Despite significant development in the Isl. Banking, majority of the studies emphasized on profitability and size, whereas a few focused on its efficiency. Efficiency in the banking system is necessary as it accounts for number of advantages such as improved profitability, better utilization of resources, compatible prices and improved service quality and opposite relates to inefficient banks. Banks efficiency can be determined using various approaches. Berger and Humphrey analyzed various studies using diverse analysis of frontier efficiency for different countries. Previously banks efficiency was measured using ratio analysis while the critics on this technique reported a number of limitations. As mentioned by Oral and Yolalan the ratio analysis does not take into account actions of the management and their investment decisions which may hamper the performance. Mukherjee, et al. reported that financial ratios provide an incomplete, restricted position of the process and also fail to provide interactions of the different factors, subsequently leading to contradictory results. Efficiency measurement through frontier approach is preferable over the ratios analysis as it involves various types of input and output required for function and other factors that affect the performance Iqbal and Molyneux.

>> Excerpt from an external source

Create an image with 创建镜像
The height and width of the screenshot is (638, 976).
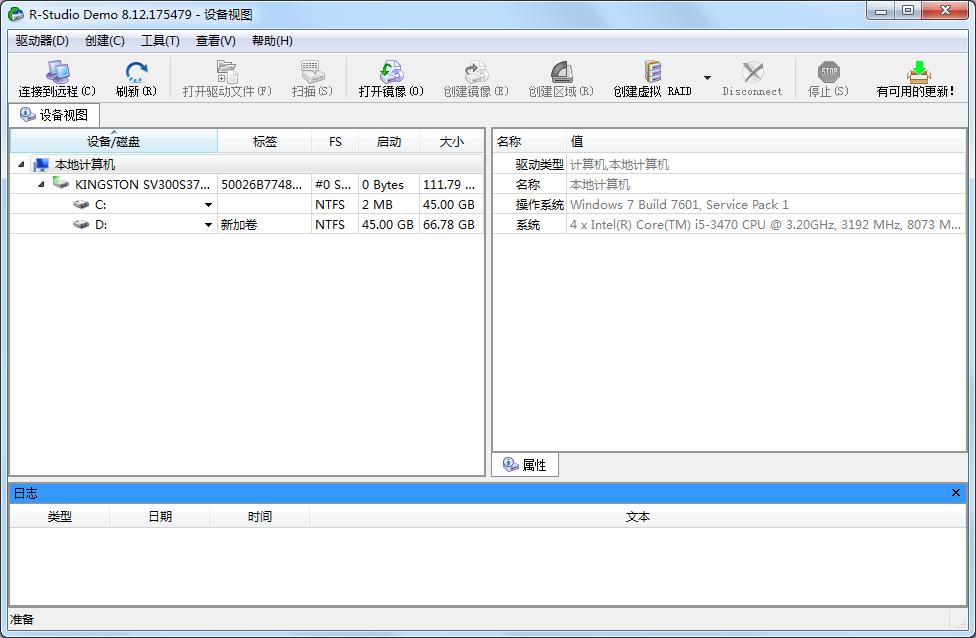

Farrell was the first to provide the concept of efficiency and defined it as actual results obtained are equivalent to optimal results. The two types of efficiency discussed in banking literature are Scale and X efficiency. Leibenstein first introduced the X efficiency and defined it as lowest cost of production for the given amount of output. X-efficiency is imperative as x-inefficiencies explain about more than 20 % of the banking cost Berger, et al. . The notion of the x-efficiency has two further types; technical efficiency where firm tries to obtain optimum output for the given amount of input and the allocative efficiency, where firm’s inputs are utilized in optimal way. Both, the parametric and nonparametric techniques are available to execute the x efficiency approach to measure operational, technical and allocational efficiency. This study uses frontier non parametric technique named data envelopment analysis (DEA) to investigate x efficiency of overall banking sector. We further apply this technique to check the differences of efficiency of the Con. and Isl. Banks.